WORK TASK | Once the line containing "At what coordinates" is reached, copy it and every line after it exactly, to the end of the material, without pictures.

LISTED ENTRIES |
==*==

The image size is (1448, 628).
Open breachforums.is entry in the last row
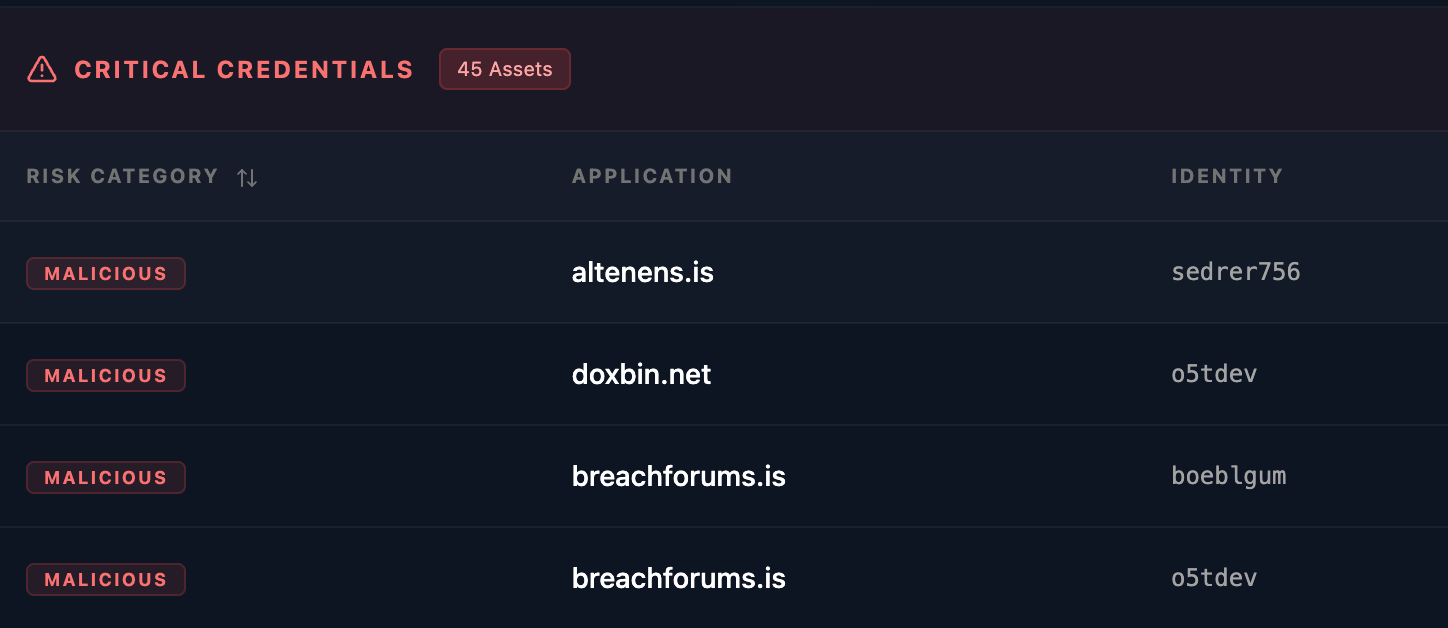[678, 578]
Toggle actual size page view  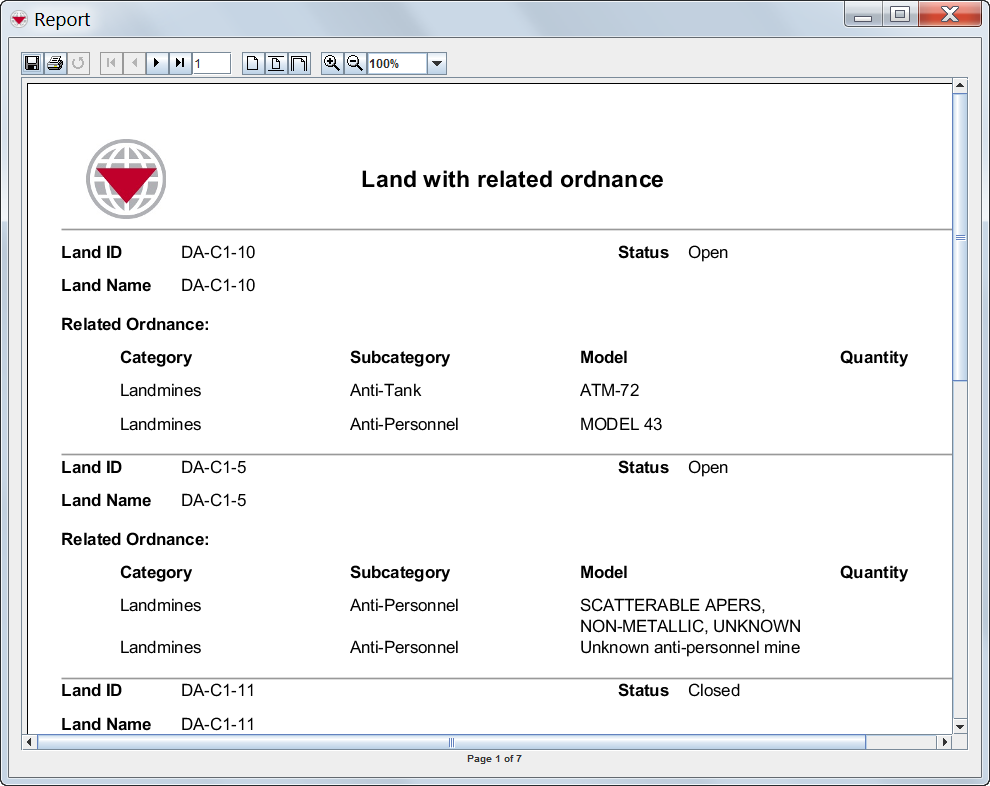pos(253,64)
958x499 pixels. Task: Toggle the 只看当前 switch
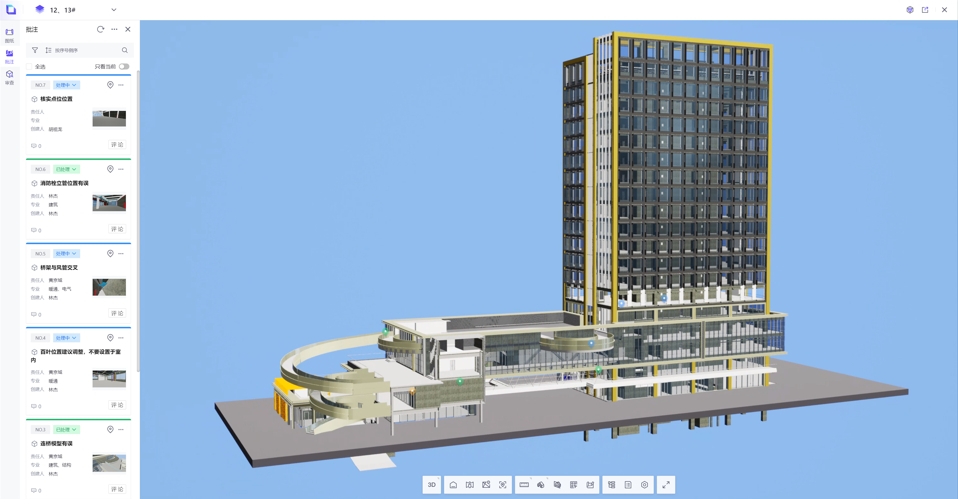124,67
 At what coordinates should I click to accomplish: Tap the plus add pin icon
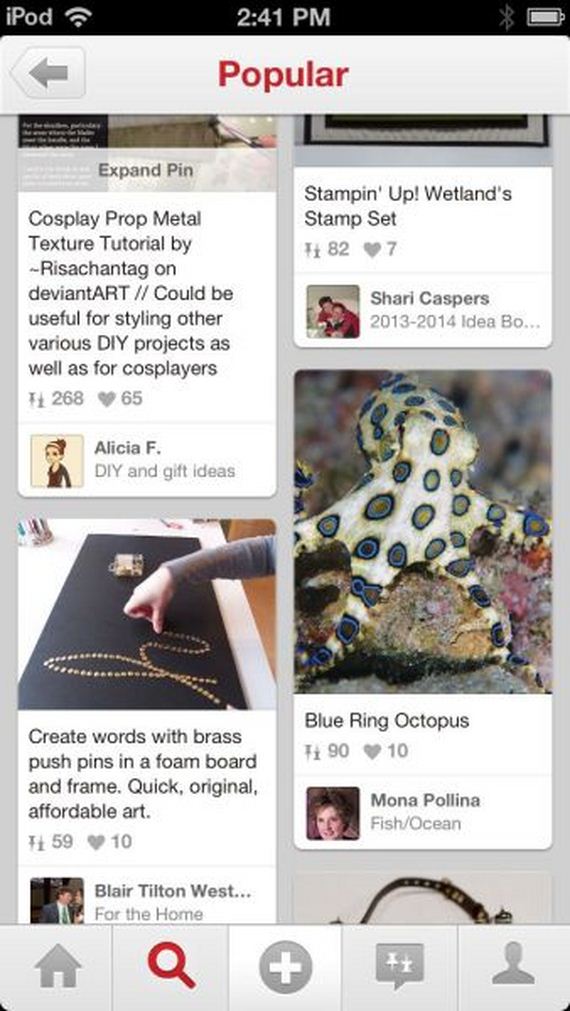tap(286, 967)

==*==

ANSWER TO THIS EXERCISE |
 At what coordinates should I click to accomplish: Tap the plus add pin icon
tap(286, 967)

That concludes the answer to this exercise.